● **Exercise brief**
Continue the passage on children's character and moral training from where it stops.

● **Passage**
- - -

The immense value of mechanical labor as a means of moral improvement has been appreciated until now only to a very imperfect extent. Mechanical labor wisely directed secures mental fixity because it concentrates the child's attention for days and often for weeks upon a single task. Mechanical labor stimulates moral pride by enabling the pupil to produce articles of value and giving him in this way the sense of achievement. Mechanical labor also overcomes indolence by compelling settled habits of industry, whereby the random impulses of the will are brought under control.
The type group which we have just considered is one of the most clearly marked and easily recognized. It is a type which we often meet with among the so-called criminal classes, where its characteristic features can be seen in exaggerated proportions. Without attempting to analyze any additional types (a task of great delicacy and difficulty), the truth that the underlying fault of character is often unlike the symptoms which appear most conspicuously on the surface may be further illustrated by the following example. I have known of a person who made himself obnoxious to his friends by his overbearing manners and apparent arrogance. Casual observers condemned him on account of what they believed to be his overweening self-confidence, and expressed the opinion that his self-conceit ought to be broken down. But the real trouble with him was not that he was too self-confident, but that he had not self-confidence enough. His self-confidence needed to be built up. He was overbearing in society because he did not trust himself, because he was always afraid of not being able to hold his own, and hence he exaggerated on the other side. Those who take such a person to be in reality what he seems to be will never be able to influence him. If we find such a trait in a child, and simply treat it as if it were arrogant, we shall miss the mark entirely. We must find the underlying principle of the character the occult cause of which the surface symptoms are the effects.

- - -

[Stored lines]
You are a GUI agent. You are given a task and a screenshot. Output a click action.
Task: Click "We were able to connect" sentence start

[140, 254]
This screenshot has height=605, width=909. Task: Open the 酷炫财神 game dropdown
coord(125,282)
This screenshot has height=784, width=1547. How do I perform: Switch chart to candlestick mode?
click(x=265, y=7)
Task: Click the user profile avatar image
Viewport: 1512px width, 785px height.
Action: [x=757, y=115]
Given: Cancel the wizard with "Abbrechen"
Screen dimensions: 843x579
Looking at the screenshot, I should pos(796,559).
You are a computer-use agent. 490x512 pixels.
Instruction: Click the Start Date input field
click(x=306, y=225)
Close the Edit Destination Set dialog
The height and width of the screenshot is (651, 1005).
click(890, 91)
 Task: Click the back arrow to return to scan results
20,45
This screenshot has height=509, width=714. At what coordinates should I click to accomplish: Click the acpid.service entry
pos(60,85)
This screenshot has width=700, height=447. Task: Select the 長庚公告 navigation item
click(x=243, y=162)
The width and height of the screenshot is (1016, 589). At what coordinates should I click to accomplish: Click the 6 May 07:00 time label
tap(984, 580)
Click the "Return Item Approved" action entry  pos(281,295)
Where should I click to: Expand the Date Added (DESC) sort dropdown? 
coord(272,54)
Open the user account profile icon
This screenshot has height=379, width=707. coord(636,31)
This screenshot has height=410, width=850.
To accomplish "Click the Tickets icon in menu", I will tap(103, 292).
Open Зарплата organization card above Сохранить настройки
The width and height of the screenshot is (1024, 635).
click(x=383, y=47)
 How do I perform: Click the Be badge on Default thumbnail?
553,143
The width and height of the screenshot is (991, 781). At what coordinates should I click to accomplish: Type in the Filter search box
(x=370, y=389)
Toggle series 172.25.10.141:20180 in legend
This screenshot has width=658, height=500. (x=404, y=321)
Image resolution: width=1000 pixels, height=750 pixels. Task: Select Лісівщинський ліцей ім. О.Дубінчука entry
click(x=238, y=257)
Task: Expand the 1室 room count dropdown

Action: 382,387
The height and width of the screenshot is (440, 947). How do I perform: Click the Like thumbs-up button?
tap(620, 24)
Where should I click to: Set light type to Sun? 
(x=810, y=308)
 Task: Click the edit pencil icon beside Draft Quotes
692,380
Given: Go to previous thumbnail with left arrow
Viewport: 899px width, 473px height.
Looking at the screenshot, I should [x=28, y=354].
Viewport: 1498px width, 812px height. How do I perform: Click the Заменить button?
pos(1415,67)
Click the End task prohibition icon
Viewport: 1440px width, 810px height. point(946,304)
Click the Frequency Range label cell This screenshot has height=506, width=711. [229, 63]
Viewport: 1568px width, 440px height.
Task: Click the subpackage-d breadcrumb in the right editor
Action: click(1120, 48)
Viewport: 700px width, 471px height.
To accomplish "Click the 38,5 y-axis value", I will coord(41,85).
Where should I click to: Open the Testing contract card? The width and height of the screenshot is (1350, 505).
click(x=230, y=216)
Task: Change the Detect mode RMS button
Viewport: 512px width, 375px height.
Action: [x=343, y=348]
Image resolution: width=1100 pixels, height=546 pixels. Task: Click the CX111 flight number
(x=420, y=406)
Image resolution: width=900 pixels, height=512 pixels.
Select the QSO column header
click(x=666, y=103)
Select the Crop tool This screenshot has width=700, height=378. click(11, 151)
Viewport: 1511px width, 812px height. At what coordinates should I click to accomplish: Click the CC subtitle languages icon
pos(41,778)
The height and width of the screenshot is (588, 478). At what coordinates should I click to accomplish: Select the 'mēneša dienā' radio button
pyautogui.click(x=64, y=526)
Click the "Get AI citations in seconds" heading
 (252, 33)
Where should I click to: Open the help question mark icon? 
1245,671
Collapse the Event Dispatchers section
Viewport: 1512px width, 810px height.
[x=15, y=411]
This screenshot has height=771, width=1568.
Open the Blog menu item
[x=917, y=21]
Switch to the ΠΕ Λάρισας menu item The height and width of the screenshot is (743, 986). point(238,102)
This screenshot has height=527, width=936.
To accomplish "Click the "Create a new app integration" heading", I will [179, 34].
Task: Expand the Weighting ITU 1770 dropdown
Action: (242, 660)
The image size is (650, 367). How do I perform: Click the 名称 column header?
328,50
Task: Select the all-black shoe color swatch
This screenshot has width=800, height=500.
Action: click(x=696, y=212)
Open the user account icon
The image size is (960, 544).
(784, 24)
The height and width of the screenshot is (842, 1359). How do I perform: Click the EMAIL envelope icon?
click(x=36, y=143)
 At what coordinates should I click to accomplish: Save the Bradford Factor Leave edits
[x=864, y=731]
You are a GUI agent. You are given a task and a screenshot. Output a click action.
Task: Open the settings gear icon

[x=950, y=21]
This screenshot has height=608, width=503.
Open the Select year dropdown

- - -

● **Response area**
Our knowledge of the great type groups is as yet extremely meager. Psychology has yet to do its work in this direction, and books on education give us but little help. But there are certain means by which the task of investigation may possibly be assisted. One means is the study of the plays of Shakespeare. That master mind has created certain types of character which repay the closest analysis. The study of the best biographies is a second means. The study of the moral characteristics of the primitive races—a study which has been begun by Herbert Spencer in his work on Descriptive Sociology, and by Waitz in his Anthropologie der Naturvölker—is perhaps another means; and honest introspection, when it shall have become the rule among intelligent persons, instead of being the exception, will probably be the best means.
I am afraid that some of my hearers, from having been over-confident as educators in the beginning, may now have become over-timid; from having said to themselves, "Why, of course we know the characteristics of our children," may now, since the difficulties of studying character have been explained, be disposed to exclaim in a kind of despair, "Who can ever understand the character of a single human being?" A perfect understanding of any human being is indeed impossible. We do not perfectly know even those who are nearest and dearest to us. But there are means of reaching at least approximate results, so far as children are concerned, and a few of these permit me to briefly summarize.
Try to win the confidence of the child so that it may disclose its inner life to you. Children accept the benefactions of their parents as unthinkingly as they breathe the air around them. Show them that your care and untiring devotion must be deserved, not taken as a matter of course. In this way you will deepen their attachment and lead them to willingly open their hearts to you. At the same time enter into the lesser concerns of their life. Be their comrades, their counselors; stoop to them, let them cling to you.